◆ Source material ◆
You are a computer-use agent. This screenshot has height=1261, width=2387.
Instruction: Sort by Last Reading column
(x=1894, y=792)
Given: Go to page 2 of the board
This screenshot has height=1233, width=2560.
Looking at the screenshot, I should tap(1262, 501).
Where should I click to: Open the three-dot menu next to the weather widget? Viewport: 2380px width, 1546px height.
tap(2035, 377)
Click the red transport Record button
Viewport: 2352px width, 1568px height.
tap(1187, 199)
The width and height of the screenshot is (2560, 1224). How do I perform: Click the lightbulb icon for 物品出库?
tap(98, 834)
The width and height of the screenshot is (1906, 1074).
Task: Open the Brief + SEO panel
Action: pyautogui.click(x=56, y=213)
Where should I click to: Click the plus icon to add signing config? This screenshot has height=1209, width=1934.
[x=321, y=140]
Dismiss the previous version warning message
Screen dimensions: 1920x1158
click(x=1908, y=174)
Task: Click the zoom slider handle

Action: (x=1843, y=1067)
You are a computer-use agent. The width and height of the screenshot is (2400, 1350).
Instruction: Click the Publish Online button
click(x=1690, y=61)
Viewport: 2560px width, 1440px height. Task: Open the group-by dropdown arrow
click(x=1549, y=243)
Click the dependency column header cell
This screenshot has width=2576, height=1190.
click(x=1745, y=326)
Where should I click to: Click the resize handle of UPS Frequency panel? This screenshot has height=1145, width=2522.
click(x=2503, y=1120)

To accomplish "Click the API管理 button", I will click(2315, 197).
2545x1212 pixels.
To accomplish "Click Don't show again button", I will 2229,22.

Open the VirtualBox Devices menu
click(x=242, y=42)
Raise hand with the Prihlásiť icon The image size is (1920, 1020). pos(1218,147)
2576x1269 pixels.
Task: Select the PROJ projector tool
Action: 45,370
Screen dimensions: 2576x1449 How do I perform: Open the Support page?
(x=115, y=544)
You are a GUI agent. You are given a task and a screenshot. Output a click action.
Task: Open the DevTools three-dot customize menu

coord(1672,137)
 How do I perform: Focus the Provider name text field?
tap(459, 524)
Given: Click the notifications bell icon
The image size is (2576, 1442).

◆ Work item ◆
Would you print the line containing "You are a computer-use agent. The" and every line after it up to the end of the listing above, exactly, and nothing else?

◆ Response area ◆
You are a computer-use agent. The width and height of the screenshot is (2400, 1350).
Instruction: Click the Publish Online button
click(x=1690, y=61)
Viewport: 2560px width, 1440px height. Task: Open the group-by dropdown arrow
click(x=1549, y=243)
Click the dependency column header cell
This screenshot has width=2576, height=1190.
click(x=1745, y=326)
Where should I click to: Click the resize handle of UPS Frequency panel? This screenshot has height=1145, width=2522.
click(x=2503, y=1120)

To accomplish "Click the API管理 button", I will click(2315, 197).
2545x1212 pixels.
To accomplish "Click Don't show again button", I will 2229,22.

Open the VirtualBox Devices menu
click(x=242, y=42)
Raise hand with the Prihlásiť icon The image size is (1920, 1020). pos(1218,147)
2576x1269 pixels.
Task: Select the PROJ projector tool
Action: 45,370
Screen dimensions: 2576x1449 How do I perform: Open the Support page?
(x=115, y=544)
You are a GUI agent. You are given a task and a screenshot. Output a click action.
Task: Open the DevTools three-dot customize menu

coord(1672,137)
 How do I perform: Focus the Provider name text field?
tap(459, 524)
Given: Click the notifications bell icon
The image size is (2576, 1442).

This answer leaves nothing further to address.